● DATA ROWS
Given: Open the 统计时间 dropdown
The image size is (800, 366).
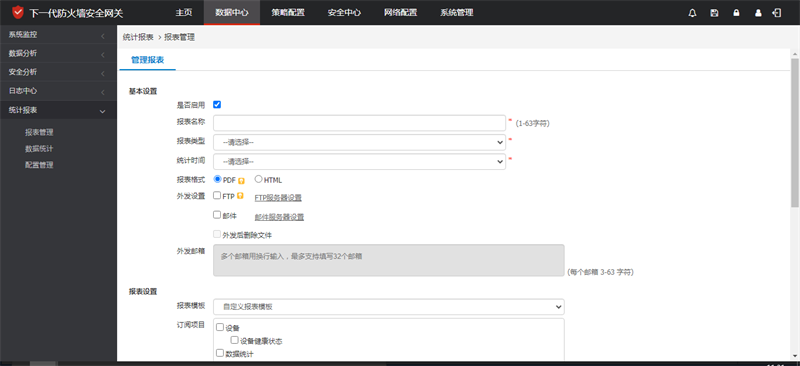Looking at the screenshot, I should 360,161.

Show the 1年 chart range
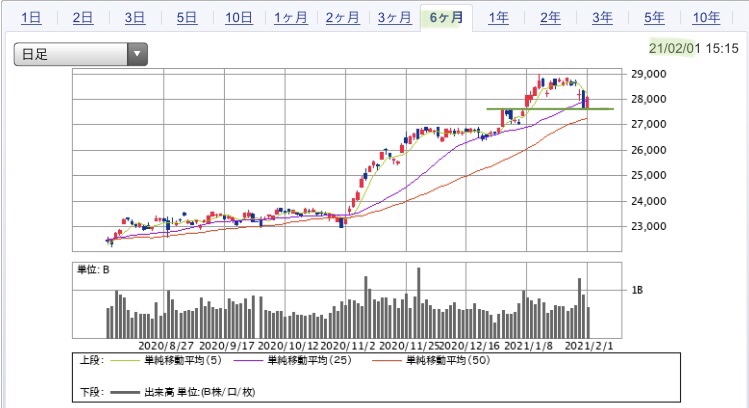pos(498,18)
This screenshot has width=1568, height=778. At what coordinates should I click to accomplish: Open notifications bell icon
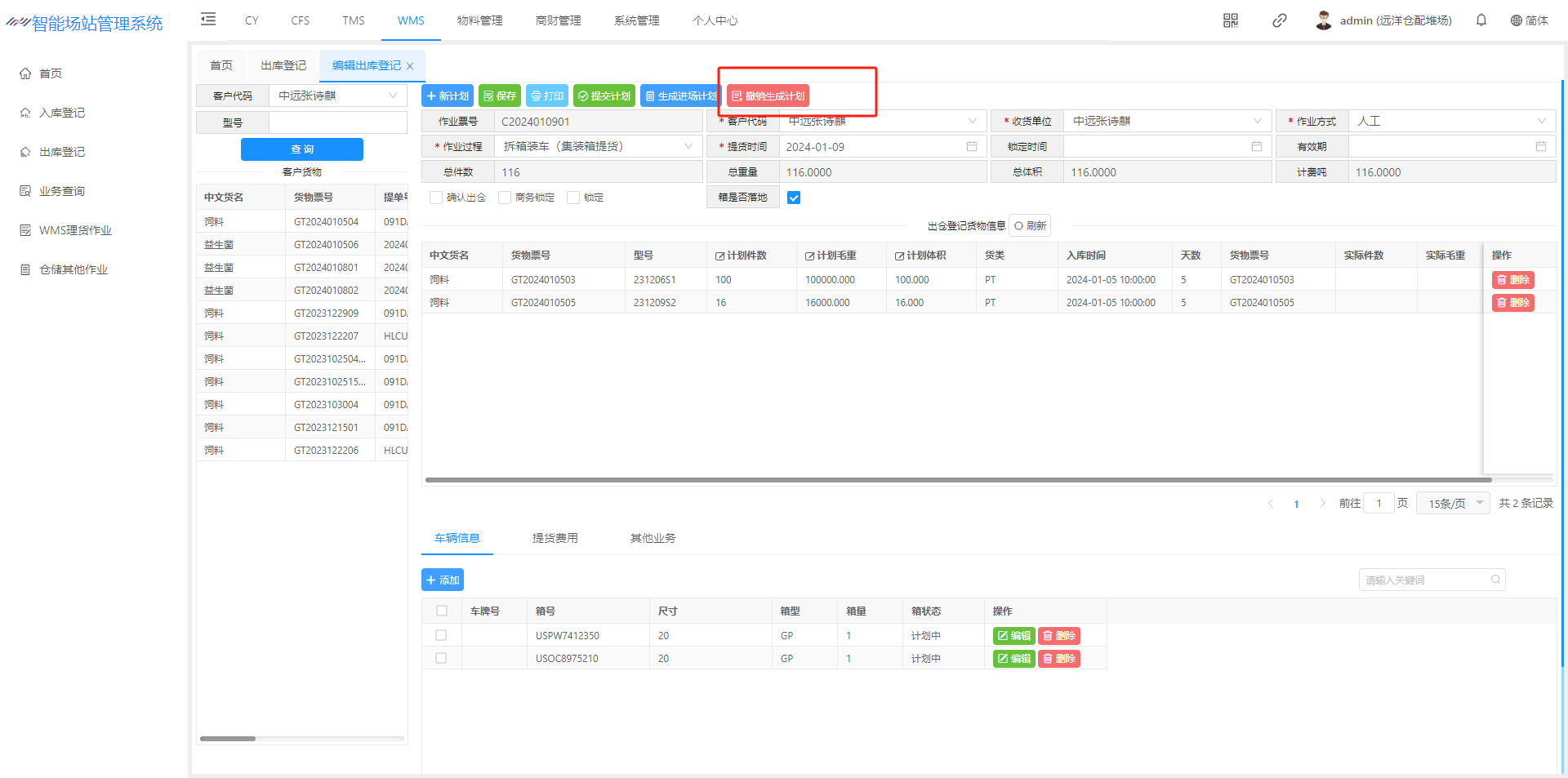tap(1481, 20)
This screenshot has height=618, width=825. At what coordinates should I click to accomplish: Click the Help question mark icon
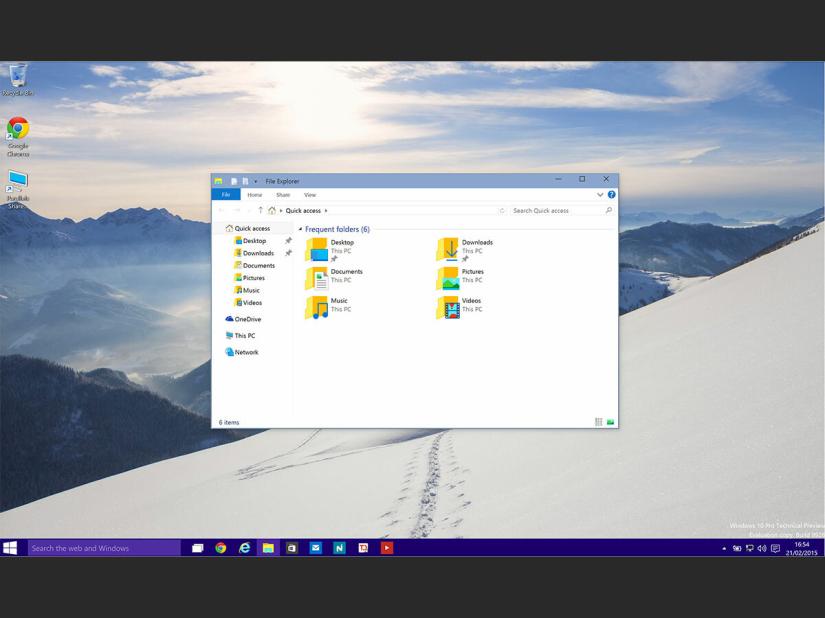tap(612, 195)
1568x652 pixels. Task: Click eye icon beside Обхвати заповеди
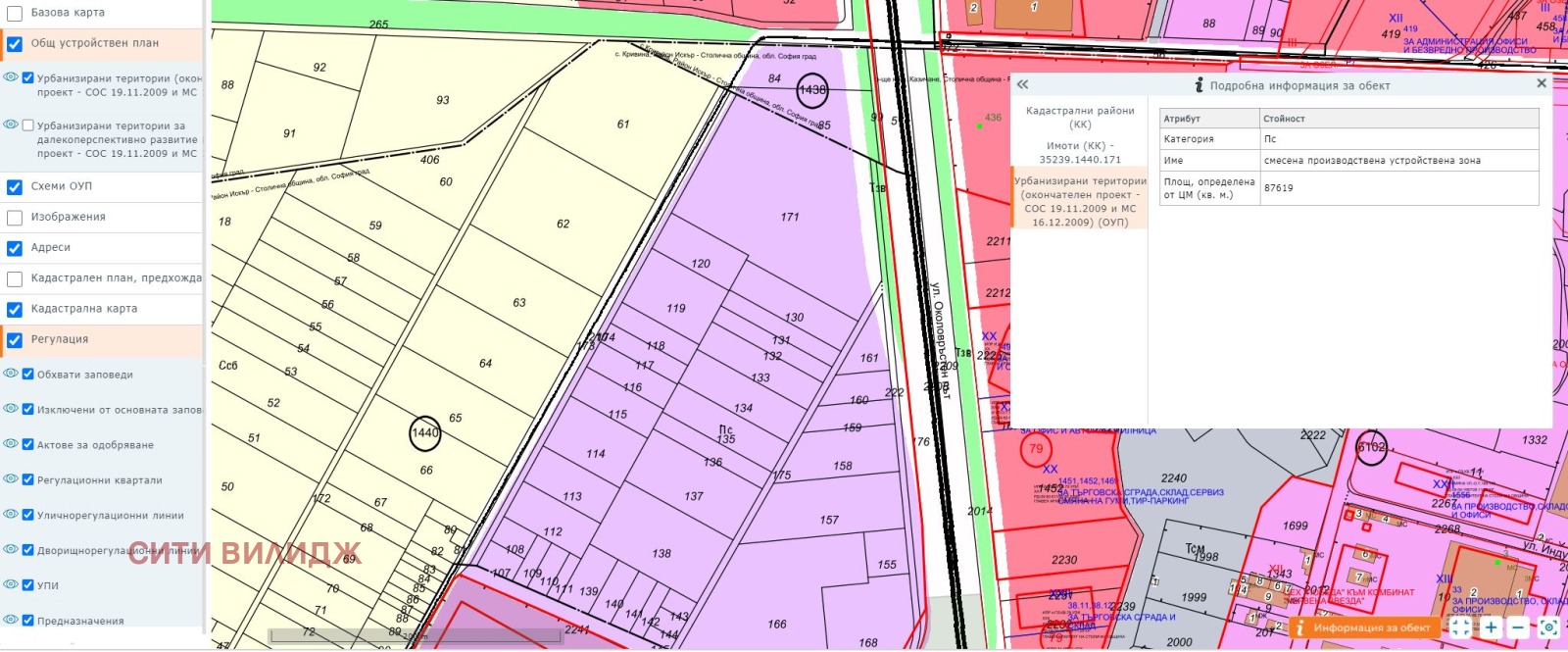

● WHAT THIS TASK INVOLVES
Turn the listing above into a numbered list with one line per entry, skipping the blank lines and leaving out the pictures.

● WRITTEN SOLUTION
1. Given: Open the 统计时间 dropdown
2. The image size is (800, 366).
3. Looking at the screenshot, I should 360,161.
4. Show the 1年 chart range
5. pos(498,18)
6. This screenshot has width=1568, height=778. At what coordinates should I click to accomplish: Open notifications bell icon
7. tap(1481, 20)
8. This screenshot has height=618, width=825. At what coordinates should I click to accomplish: Click the Help question mark icon
9. tap(612, 195)
10. 1568x652 pixels. Task: Click eye icon beside Обхвати заповеди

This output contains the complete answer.